Die CDU/CSU kriegt sicher kein Ergebnis >50%, ihre Popularität sinkt nach einem anfänglichen Hoch von Umfrage zu Umfrage, kein Wunder bei den derzeitigen "Wahlversprechen" wie MWST-Erhöhung, Festschreibung des Arbeitgeberanteils an den Sozialausgaben (wobei der Arbeitnehmeranteil munter weiter steigen darf) und auch sonstiger totaler Konzeptions- und Perspektivelosigkeit.

Und was übrig bleibt kriegt die SPD.

Ohne Koalitionspartner wird wohl niemand eine regierungsfähige Mehrheit zusammen kriegen, aber selbst wenn (wieder allen Erwartens) die SPD (mit oder ohne Koalitionspartner) wieder in den Bundestag einzieht hat sich an der Situation im Bundesrat im Vergleich zu heute ja trotzdem nichts geändert.

Leute, auf uns kommen lausige Zeiten zu :cry:
 
Der Wiedereinzug der FDP ist ungefärdet, genau wie bei den Grünen.

Die Werte der letzten Sonntagsumfrage:
CDU 46,9 % SPD 27,4 % Grüne 9,2 % FDP 8,1 % PDS 4,8 % Sonstige: 3,6 %
 
Ich finde die Angelegenheit und die Situation auch haarsträubend.

Helmut Schmidt war in der gleichen Situation 1982 (Mißtrauensvotum), wie Schröder jetzt. Er war in der falschen Partei.
Immer wenn die SPD sich also der Mitte nähert, bekommt sie eins auf den Deckel und selbst wenn sie die CDU 1:1 abkupfert, machen sie immer noch alles falsch.
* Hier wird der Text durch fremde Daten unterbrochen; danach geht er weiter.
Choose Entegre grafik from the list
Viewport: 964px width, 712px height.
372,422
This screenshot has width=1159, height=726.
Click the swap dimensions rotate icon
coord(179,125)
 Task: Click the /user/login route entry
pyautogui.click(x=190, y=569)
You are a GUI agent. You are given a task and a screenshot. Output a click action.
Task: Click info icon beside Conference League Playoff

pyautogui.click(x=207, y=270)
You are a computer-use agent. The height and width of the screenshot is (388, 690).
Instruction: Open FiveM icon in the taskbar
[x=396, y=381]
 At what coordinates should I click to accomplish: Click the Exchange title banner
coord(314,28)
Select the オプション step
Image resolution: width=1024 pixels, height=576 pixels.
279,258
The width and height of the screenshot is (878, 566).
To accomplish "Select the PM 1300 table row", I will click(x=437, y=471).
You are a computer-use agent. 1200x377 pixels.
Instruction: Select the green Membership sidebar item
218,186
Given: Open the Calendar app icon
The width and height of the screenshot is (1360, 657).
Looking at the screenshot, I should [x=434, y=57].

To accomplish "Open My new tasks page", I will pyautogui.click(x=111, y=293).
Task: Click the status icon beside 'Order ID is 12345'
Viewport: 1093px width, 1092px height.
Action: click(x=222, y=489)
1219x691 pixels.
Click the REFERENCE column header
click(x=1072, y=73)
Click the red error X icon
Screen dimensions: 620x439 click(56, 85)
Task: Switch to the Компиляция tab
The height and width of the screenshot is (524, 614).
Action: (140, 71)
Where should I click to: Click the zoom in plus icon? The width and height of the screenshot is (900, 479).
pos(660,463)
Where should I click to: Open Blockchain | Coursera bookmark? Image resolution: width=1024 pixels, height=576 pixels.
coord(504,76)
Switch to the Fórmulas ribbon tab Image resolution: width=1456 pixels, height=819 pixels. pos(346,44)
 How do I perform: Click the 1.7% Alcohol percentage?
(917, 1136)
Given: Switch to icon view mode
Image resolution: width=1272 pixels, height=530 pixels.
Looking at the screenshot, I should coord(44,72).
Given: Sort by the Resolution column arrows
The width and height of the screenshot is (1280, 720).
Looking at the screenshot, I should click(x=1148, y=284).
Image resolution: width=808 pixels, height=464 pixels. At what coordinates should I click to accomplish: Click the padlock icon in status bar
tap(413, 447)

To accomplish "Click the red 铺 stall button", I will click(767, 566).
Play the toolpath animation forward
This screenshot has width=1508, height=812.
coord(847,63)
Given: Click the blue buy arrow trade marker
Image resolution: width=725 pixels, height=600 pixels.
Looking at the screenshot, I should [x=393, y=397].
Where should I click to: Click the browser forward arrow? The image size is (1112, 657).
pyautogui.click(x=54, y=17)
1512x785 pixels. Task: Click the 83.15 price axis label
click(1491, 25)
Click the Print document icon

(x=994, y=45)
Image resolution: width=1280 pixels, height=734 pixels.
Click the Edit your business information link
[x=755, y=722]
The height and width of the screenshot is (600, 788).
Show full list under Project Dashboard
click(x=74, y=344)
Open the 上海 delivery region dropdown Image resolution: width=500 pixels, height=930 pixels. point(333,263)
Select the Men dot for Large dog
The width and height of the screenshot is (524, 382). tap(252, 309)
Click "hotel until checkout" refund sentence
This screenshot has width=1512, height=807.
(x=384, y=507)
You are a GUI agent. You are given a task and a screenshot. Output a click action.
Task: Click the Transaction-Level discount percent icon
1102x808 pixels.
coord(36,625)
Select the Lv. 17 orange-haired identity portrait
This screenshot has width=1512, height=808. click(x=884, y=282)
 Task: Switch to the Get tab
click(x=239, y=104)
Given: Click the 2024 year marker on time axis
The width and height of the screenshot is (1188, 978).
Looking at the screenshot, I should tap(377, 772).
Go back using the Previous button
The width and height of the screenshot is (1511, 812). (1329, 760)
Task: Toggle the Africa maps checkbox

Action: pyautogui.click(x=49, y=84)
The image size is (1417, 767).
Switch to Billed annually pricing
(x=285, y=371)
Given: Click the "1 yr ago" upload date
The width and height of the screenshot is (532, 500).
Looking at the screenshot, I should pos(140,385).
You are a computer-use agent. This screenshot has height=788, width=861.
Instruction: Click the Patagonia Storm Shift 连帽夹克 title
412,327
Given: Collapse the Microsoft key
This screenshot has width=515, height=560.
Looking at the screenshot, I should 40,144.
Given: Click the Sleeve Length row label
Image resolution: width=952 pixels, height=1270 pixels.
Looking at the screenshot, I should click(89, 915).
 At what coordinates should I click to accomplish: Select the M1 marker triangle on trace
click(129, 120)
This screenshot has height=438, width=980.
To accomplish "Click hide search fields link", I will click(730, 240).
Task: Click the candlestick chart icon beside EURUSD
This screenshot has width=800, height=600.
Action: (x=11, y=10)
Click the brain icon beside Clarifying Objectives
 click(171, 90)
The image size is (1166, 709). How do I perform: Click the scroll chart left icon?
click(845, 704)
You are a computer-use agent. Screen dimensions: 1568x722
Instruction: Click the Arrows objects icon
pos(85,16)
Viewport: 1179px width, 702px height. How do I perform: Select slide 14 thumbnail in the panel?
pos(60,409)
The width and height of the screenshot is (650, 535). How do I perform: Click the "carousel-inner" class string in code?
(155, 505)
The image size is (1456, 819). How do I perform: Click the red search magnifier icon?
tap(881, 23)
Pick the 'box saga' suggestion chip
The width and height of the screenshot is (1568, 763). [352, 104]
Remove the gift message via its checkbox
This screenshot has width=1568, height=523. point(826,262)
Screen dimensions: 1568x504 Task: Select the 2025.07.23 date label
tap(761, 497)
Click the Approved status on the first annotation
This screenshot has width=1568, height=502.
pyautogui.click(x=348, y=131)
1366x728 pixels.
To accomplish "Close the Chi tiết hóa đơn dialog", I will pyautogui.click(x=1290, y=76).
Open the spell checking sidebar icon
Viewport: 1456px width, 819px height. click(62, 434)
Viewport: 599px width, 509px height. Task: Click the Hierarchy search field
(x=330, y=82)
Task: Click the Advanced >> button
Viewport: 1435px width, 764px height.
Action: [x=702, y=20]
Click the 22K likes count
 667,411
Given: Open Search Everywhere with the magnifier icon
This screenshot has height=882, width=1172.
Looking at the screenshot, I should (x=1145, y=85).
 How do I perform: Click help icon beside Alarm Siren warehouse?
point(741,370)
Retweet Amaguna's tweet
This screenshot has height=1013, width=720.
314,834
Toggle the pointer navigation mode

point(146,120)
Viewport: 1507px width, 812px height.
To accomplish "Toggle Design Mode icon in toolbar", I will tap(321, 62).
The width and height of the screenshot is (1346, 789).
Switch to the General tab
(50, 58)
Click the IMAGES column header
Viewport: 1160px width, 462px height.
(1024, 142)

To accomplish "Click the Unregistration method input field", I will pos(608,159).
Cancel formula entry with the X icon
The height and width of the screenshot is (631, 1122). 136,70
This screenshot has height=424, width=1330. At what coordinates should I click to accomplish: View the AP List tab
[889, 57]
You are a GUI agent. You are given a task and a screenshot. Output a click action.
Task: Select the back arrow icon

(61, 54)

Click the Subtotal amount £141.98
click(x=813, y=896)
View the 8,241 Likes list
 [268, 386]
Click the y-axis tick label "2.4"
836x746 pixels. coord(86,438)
Ich werfe den großen Parteien vor, dass sie sich mehr damit beschäftigen, ihre Kontrahenten fertig zu machen, als die eigene Politik vielleicht auch in Abstimmung mit dem Gegner durchsetzen.

Richtig ist, dass die beiden garnicht so weit auseinander liegen. Aber die Machtgeilheit überschattet alles und ich würde mich nicht wundern, wenn es bei einer Wahl zur geringsten Beteiligung aller Zeiten käme. Die Parteien sind auf dem besten Wege das zu wiederholen, was sie in der Weimarer Republik versaubaeutelt haben. Aber es gibt keine Alternative, denn der braune Sumpf ist der Untergang.
 
Deine letzten Worte sollte man diesen Hornochsen auf die Stirn tätowieren (y)
 
Original geschrieben von Bio-logisch
Der Wiedereinzug der FDP ist ungefärdet, genau wie bei den Grünen.

Die Werte der letzten Sonntagsumfrage:
CDU 46,9 % SPD 27,4 % Grüne 9,2 % FDP 8,1 % PDS 4,8 % Sonstige: 3,6 %

Also ich glaube nicht an "Allensbach" und den meisten sollte doch gewärtig sein, dass just dieses Institut der CDU "nahesteht". Zumal andere Umfragen die FDP und die Grünen im Bereich um die 6-7% (seit Wochen mit sinkender Tendenz) sehen und die linke Wahlinitiatitive über 10%. Die linke Wahlinitiative gibt es ünrigens bei Allensbach noch gar nicht!